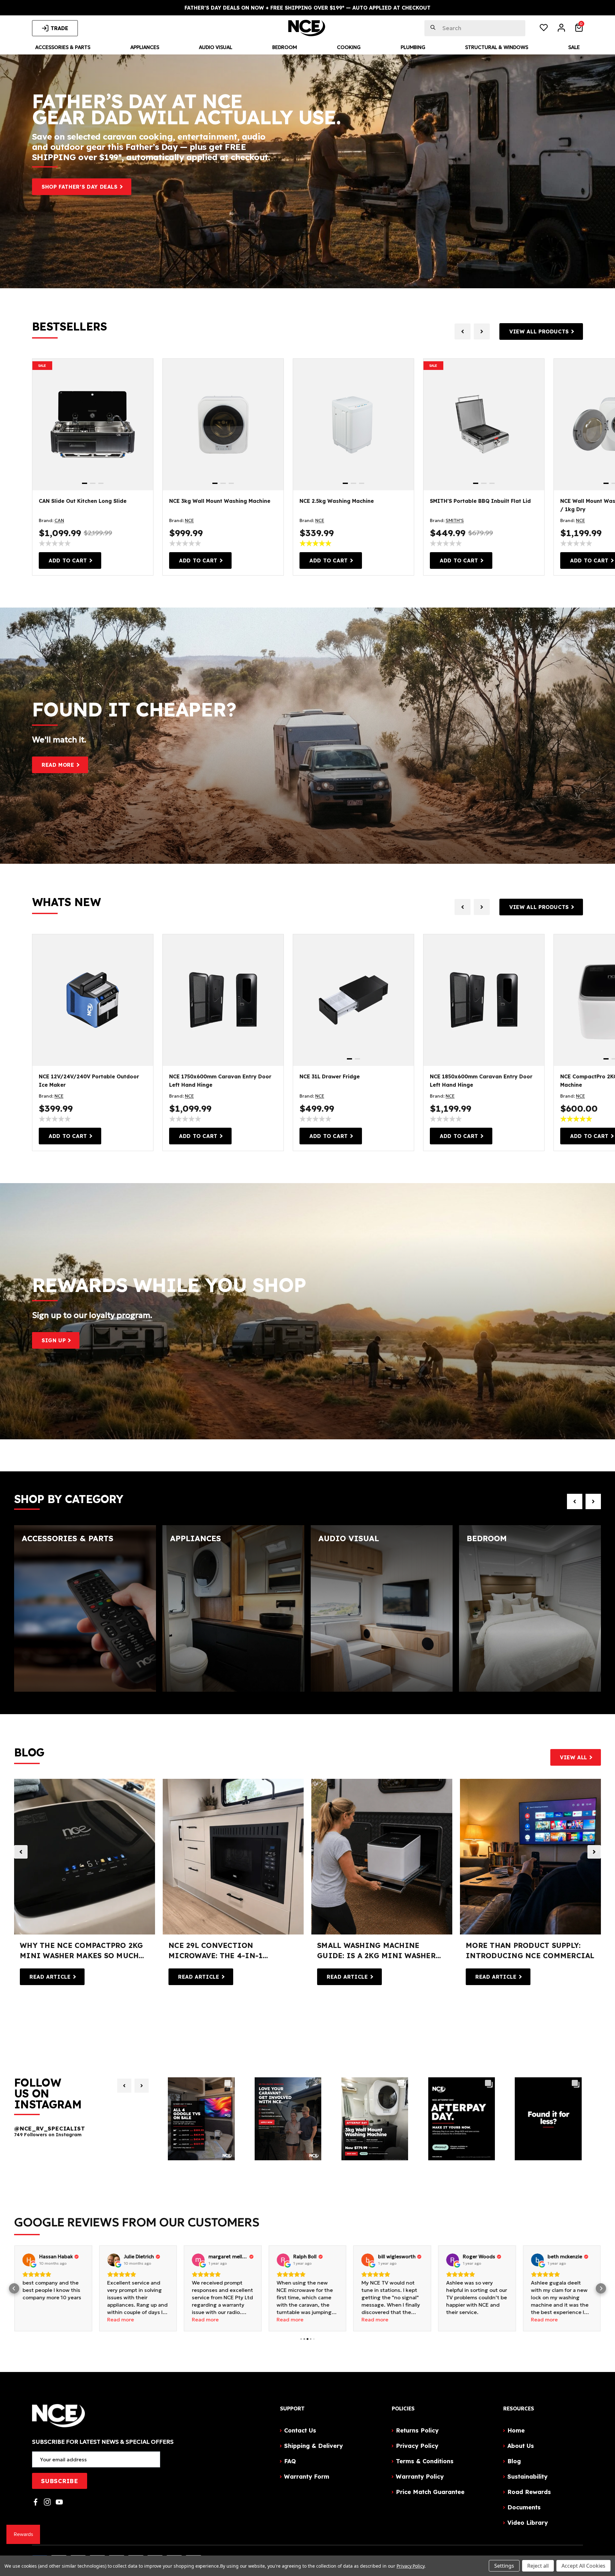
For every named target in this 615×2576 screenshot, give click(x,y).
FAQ (290, 2461)
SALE (42, 366)
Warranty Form (306, 2476)
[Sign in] (561, 29)
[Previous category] (574, 1501)
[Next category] (593, 1501)
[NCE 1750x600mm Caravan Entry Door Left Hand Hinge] (223, 1000)
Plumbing (413, 47)
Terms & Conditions (425, 2461)
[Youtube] (59, 2502)
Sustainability (527, 2476)
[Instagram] (47, 2502)
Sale (574, 47)
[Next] (142, 2086)
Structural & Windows (496, 47)
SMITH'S (455, 520)
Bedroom (284, 47)
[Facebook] (35, 2502)
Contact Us (300, 2430)
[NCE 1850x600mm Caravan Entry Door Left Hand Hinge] (484, 1000)
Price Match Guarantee (430, 2492)
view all (573, 1757)
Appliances (144, 47)
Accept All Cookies (583, 2565)
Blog (514, 2461)
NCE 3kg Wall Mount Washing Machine (219, 501)
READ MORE (58, 765)
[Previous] (124, 2086)
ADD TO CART (68, 560)
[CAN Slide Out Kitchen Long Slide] (93, 424)
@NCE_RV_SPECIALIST (49, 2128)
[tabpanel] (93, 424)
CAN (59, 520)
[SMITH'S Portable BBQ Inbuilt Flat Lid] (484, 424)
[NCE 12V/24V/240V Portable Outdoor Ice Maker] (93, 1000)
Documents (524, 2507)
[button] (14, 2288)
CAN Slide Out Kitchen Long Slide (83, 501)
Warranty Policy (420, 2476)
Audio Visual (215, 47)
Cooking (349, 47)
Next (594, 1852)
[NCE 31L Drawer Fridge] (353, 1000)
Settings (504, 2565)
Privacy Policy (417, 2445)
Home (516, 2430)
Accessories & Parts (62, 47)
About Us (520, 2445)
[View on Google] (28, 2259)
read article (50, 1977)
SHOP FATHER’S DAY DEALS (80, 187)
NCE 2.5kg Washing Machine (336, 501)
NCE (189, 520)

■ ■ ■

» **Task prompt**:
Go through the data and show each line that holds "Slide".

» **Result of the task**:
[CAN Slide Out Kitchen Long Slide] (93, 424)
CAN Slide Out Kitchen Long Slide (83, 501)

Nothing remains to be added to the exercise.